Западные философы, изучающие современность, говорят о возникновении общества спектакля. Мы, простые люди, стали как бы зрителями, затаив дыхание наблюдающими за сложными поворотами захватывающего спектакля. А сцена – весь мир, и невидимый режиссер и нас втягивает в массовки, а артисты спускаются со сцены в зал. И мы уже теряем ощущение реальности, перестаем понимать, где игра актеров, а где реальная жизнь. Что это льется – кровь или краска? Эти женщины и дети, что упали как подкошенные в Бендерах, Сараеве или Бали, – прекрасно «играют смерть» или вправду убиты? Здесь возникает диалектическое взаимодействие с процессом превращения людей в толпу. Ле Бон сказал о толпе, что «нереальное действует на нее почти так же, как и реальное, и она имеет явную склонность не отличать их друг от друга».
Речь идет о важном сдвиге в культуре, о сознательном стирании грани между жизнью и спектаклем, о придании самой жизни черт карнавала, условности и зыбкости. Это происходило, как показал М. Бахтин, при ломке традиционного общества в средневековой Европе. Сегодня эти культурологические открытия делают социальной инженерией. Уже 20 лет назад Ю. Любимов начал идти к этому «от театра». Он устранил рампу, стер грань. У него уже по площади перед Театром на Таганке шли матросы Октября, а при входе часовой накалывал билет на штык. Актеры оказались в зале, а зрители – на сцене, все перемешалось. Сегодня эта режиссура перенесена в политику, на улицы и площади. Все уже стали частью спектакля и не могут стряхнуть с себя его очарование. Не могут выпрыгнуть за рампу, в зал. Нет рампы.
Огромную роль в смешении реальности и спектакля играет насилие. Оно занимает важное место в жизни человека современного общества – и в то же время его преувеличенный и художественно соблазнительный образ умножается средствами культуры. Американский писатель Б. Гиффорд сравнивает процесс, превращающий клубок страстей, пороков и преступлений в огромный спектакль, с тем, что видит в жизни: «Всего за три дня вокруг меня произошло вот что. Дочь моего друга, 15 лет, была изнасилована и убита выстрелом в голову в полдень в университетском городке. Мой сын с невестой, им по 20 лет, ожидали вечером автобус. К ним подошел парень с ружьем, заставил сына лечь на тротуар, затолкал девушку в машину, увез на пустырь, изнасиловал и избил. Мой старый друг 72 лет выставил свою кандидатуру в муниципалитет, конкурируя с негритянкой. Когда он пошел к избирателям, на него напала группа громил-негров и превратила его буквально в котлету». Гиффорд задает вопрос: «Давайте различим, где реальность, а где спектакль. Видите вы разницу? Я писатель, и я разницы не вижу». И каждый день эта разница все более стирается – даже мелочами. Вот, в супермаркете, куда ходит писатель, старик, собирающий коляски на стоянке перед магазином, обнаружил в такой коляске две отрезанные руки. Просто шутка. Неизвестно даже, было ли перед этим совершено убийство или так, шутник где-то раздобыл «ненужные» руки.

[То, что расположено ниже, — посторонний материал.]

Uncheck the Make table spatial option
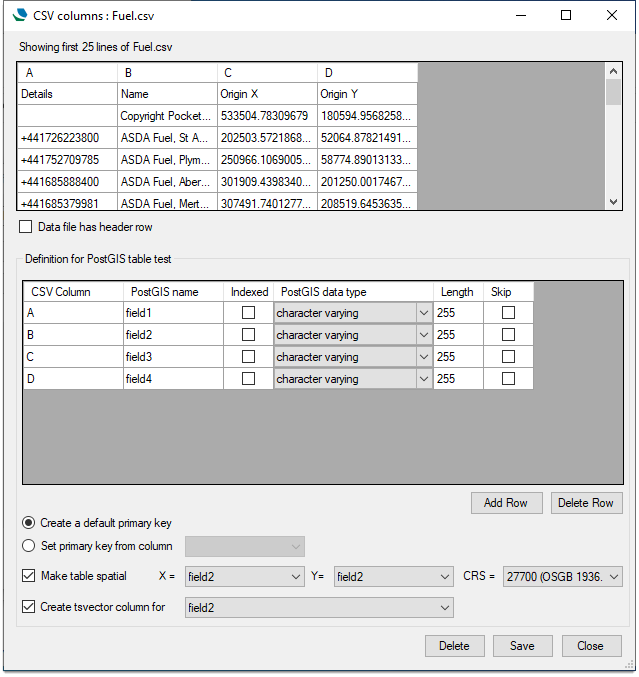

Структурный анализ использования воображения «человека играющего» в целях господства дал французский философ Ги Дебор в известной книге «Общество спектакля» (1971). Он показал, что современные технологии манипуляции сознанием способны разрушить в атомизированном человеке знание, полученное от реального исторического опыта, заменить его знанием, искусственно сконструированным «режиссерами». В человеке складывается убеждение, что главное в жизни – видимость, да и сама его общественная жизнь – видимость, спектакль.
При этом историческое время превращается в совершенно новый тип времени – время спектакля, время пассивного созерцания. И оторваться от него нельзя, так как перед глазами человека проходят образы, гораздо более яркие, чем он видит в своей обычной реальной жизни в обычное историческое время. «Конкретная жизнь деградирует до спекулятивного пространства» (как видно из самого слова, спектакль и есть нечто спекулятивное).
Ценность этой технологии для власти в том, что человек, погруженный в спектакль, утрачивает способность к критическому анализу и выходит из режима диалога, он оказывается в социальной изоляции. Такое состояние поддерживается искусственно, возник даже особый жанр и особая способность – непрерывное говорение. Человек, слушая его, просто не имеет возможности даже мысленно вступать с получаемыми сообщениями в диалог. На радио и телевидении появились настоящие виртуозы этого жанра.